*What is expected:*
Nothing but the lines below between the line holding "Screen dimensions: 600x360" and the line holding "The width and height of the screenshot is (1024, 485).", inclusive, should appear in the answer, each set down exactly.

*Dataset entries:*
━━━━━━
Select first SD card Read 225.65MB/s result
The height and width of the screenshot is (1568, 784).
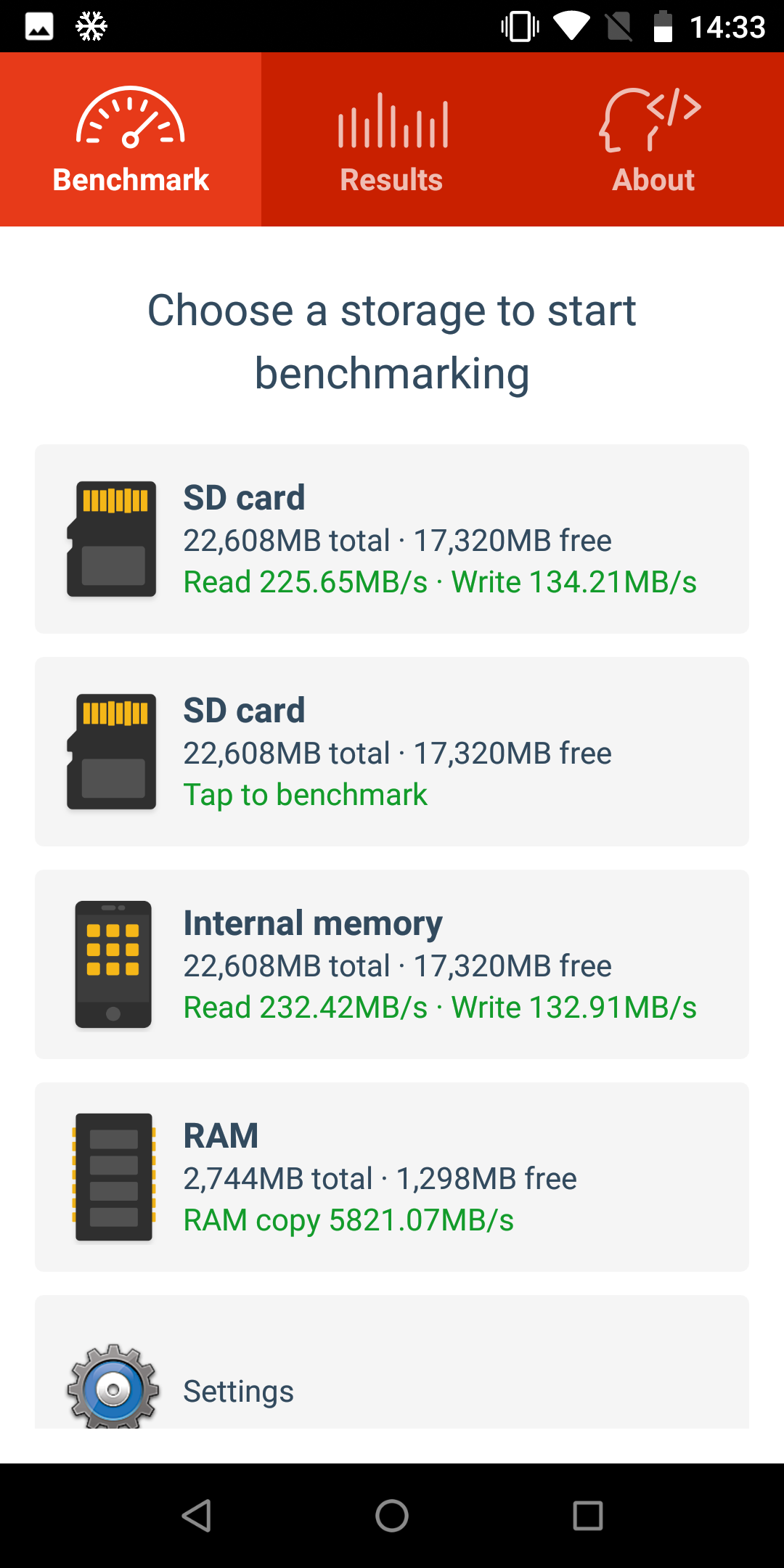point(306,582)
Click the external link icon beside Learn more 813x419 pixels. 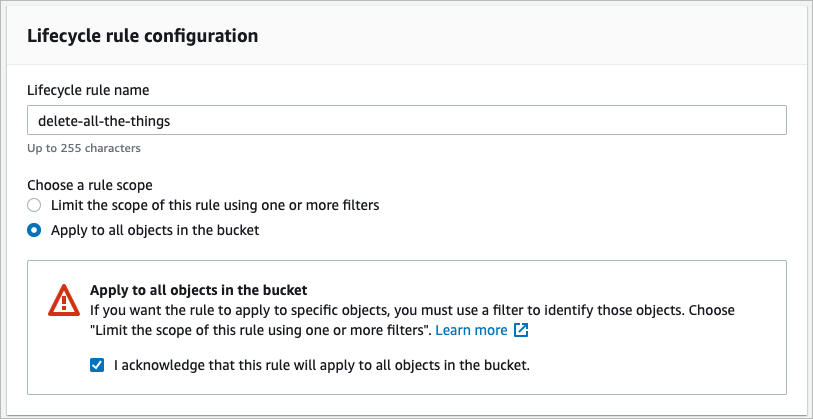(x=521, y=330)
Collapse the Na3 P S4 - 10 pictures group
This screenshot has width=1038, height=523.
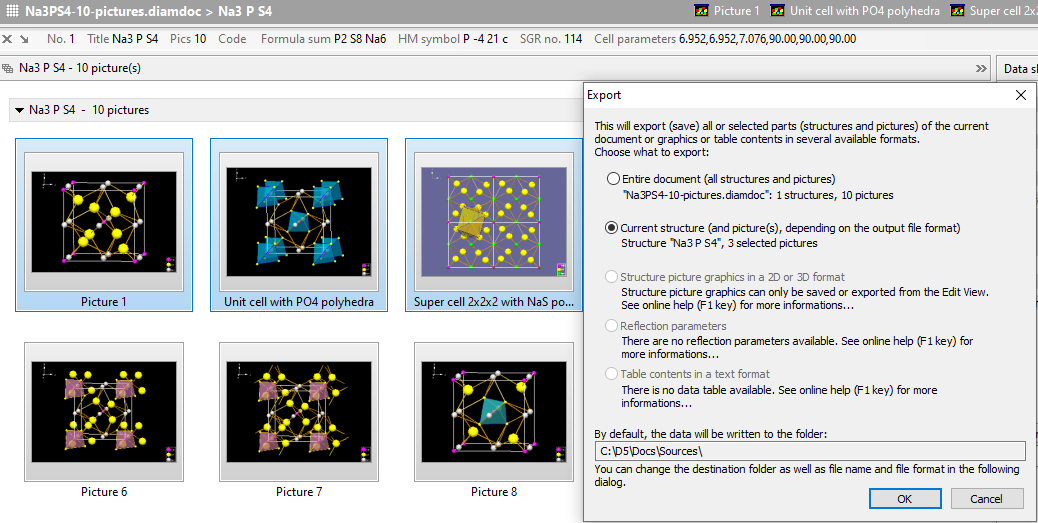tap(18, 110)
━━━━━━
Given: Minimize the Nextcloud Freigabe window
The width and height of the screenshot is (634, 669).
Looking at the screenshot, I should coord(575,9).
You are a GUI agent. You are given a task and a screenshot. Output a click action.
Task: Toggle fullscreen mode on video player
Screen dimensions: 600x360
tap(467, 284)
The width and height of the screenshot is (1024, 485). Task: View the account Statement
━━━━━━
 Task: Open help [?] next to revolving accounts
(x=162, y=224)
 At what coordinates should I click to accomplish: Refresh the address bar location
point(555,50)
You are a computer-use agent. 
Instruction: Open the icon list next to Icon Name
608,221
━━━━━━
*Solved problem:*
Screen dimensions: 600x360
tap(467, 284)
The width and height of the screenshot is (1024, 485). Task: View the account Statement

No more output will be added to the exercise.